The sport of sailing was practiced, albeit with severe restrictions, in the Second World War almost until the end of the war. After the war, the British military government restricted sailing in two ways: on the one hand, only certain bodies of water and coastal areas were released for sporting use, and on the other, numerous dinghies and sailing yachts were confiscated for the benefit of members of the British Army in order to keep them during the occupation to enable sailing. The clubhouse of the LYC on the Wakenitz was released again by the British military government in 1946, so that in 1947 sailing operations could be resumed in an initially modest setting. The LYC celebrated its centenary in 1998 with a modern interpretation of the Imperial Breakfast in the Lübeck Music and Congress Hall with Georg Friedrich Prince of Prussia as the guest of honor in his speech, the longstanding protection of the LYC by the House of Hohenzollern in the person of the Emperor and in the Weimar era Republic by Prince Heinrich took up.
The Lübeck Yacht Club has around 1000 members today. In addition to the clubhouse in Lübeck and the associated harbor and jetties, in Travemünde he maintains the listed former seaside resort Mövenstein as a dinghy station and the listed former rescue shed of the German Society for the Rescue of Shipwrecked People on the Leuchtenfeld as a regatta center for the Travemünder, which is still the main organizer with other sailing clubs Week.
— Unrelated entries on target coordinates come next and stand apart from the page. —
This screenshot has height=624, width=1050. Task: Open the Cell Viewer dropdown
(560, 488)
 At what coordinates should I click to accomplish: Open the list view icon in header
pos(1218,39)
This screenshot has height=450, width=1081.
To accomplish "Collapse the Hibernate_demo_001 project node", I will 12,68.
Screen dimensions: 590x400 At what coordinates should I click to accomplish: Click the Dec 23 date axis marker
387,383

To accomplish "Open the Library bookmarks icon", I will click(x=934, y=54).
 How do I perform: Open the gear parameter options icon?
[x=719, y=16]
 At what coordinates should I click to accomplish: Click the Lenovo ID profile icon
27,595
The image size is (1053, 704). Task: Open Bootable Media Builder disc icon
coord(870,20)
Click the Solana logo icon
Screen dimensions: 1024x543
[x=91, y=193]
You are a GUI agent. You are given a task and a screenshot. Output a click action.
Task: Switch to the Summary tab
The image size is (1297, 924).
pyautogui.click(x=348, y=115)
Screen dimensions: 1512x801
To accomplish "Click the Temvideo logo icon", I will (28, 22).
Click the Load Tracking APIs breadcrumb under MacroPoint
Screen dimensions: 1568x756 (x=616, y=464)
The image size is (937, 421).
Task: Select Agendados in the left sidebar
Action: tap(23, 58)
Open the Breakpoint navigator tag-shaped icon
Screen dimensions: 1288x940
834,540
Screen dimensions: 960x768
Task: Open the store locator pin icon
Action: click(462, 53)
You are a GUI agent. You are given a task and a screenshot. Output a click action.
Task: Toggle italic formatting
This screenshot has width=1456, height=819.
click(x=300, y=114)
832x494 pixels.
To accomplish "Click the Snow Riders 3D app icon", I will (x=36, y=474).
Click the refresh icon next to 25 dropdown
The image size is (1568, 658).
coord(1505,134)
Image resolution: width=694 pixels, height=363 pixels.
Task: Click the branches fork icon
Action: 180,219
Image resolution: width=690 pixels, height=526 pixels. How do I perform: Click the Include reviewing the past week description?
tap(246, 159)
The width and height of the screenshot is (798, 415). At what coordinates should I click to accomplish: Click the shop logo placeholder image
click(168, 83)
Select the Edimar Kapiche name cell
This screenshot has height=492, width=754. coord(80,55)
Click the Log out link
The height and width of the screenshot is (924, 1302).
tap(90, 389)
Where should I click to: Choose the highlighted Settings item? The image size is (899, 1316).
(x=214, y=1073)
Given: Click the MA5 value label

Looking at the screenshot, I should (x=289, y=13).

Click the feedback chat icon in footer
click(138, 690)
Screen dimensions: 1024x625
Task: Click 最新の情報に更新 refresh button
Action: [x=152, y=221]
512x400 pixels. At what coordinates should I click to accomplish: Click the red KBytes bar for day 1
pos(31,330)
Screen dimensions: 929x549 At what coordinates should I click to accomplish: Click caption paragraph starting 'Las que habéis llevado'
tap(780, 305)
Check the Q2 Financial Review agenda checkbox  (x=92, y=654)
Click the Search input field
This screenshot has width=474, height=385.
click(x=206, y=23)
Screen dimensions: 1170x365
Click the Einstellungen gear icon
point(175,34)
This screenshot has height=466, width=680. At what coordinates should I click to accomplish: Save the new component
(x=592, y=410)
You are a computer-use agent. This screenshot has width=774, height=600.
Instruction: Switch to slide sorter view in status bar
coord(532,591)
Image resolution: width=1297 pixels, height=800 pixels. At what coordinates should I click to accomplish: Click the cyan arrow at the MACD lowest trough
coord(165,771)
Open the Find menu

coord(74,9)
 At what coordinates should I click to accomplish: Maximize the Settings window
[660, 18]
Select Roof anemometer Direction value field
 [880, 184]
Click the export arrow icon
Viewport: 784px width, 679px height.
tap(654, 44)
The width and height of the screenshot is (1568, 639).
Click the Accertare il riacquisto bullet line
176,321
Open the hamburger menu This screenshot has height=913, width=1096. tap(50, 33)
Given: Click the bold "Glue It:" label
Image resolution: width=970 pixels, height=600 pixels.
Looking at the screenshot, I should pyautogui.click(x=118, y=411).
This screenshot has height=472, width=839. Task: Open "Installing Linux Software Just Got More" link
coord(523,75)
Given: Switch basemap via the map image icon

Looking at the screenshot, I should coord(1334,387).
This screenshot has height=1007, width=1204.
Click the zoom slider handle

The ice ass regatta , which is held on the Wakenitz in December in ice-free years, is also known nationwide . One of the athletic performers of the LYC is the laser sailor Simon Grotelüschen , who achieved 6th place in the sailing competitions of the 2012 Summer Olympics in Weymouth , England.
The LYC is a founding member of the German Sailing League .
literature
- Yearbook of the Lübeck Yacht Club for 1899. Self-published by the club, Lübeck 1900.
- Paul Wilhelm Adolf Rey: The Kaiser and sailing in Lübeck-Travemünde 1890–1912. The Kaiser and the Empress in Travemünde 1894/1912. Gebr. Borchers, Lübeck 1913.
- Lübeck Yacht Club (Ed.): The Lübeck Yacht Club and 100 eventful years. LYC Marketing, Lübeck 1998.
Web links
Individual evidence
- ↑ Imprint - LYC ( Memento of the original dated February 29, 2012 in the Internet Archive ) Info: The archive link was inserted automatically and has not yet been checked. Please check the original and archive link according to the instructions and then remove this notice. Retrieved February 23, 2012.
- ↑ Board & Contacts - LYC Accessed July 27, 2015.
- ^ SY Heti
- ↑ Grotelüschen is fourth In: IBN-online.de , December 19, 2011. Accessed on January 12, 2012.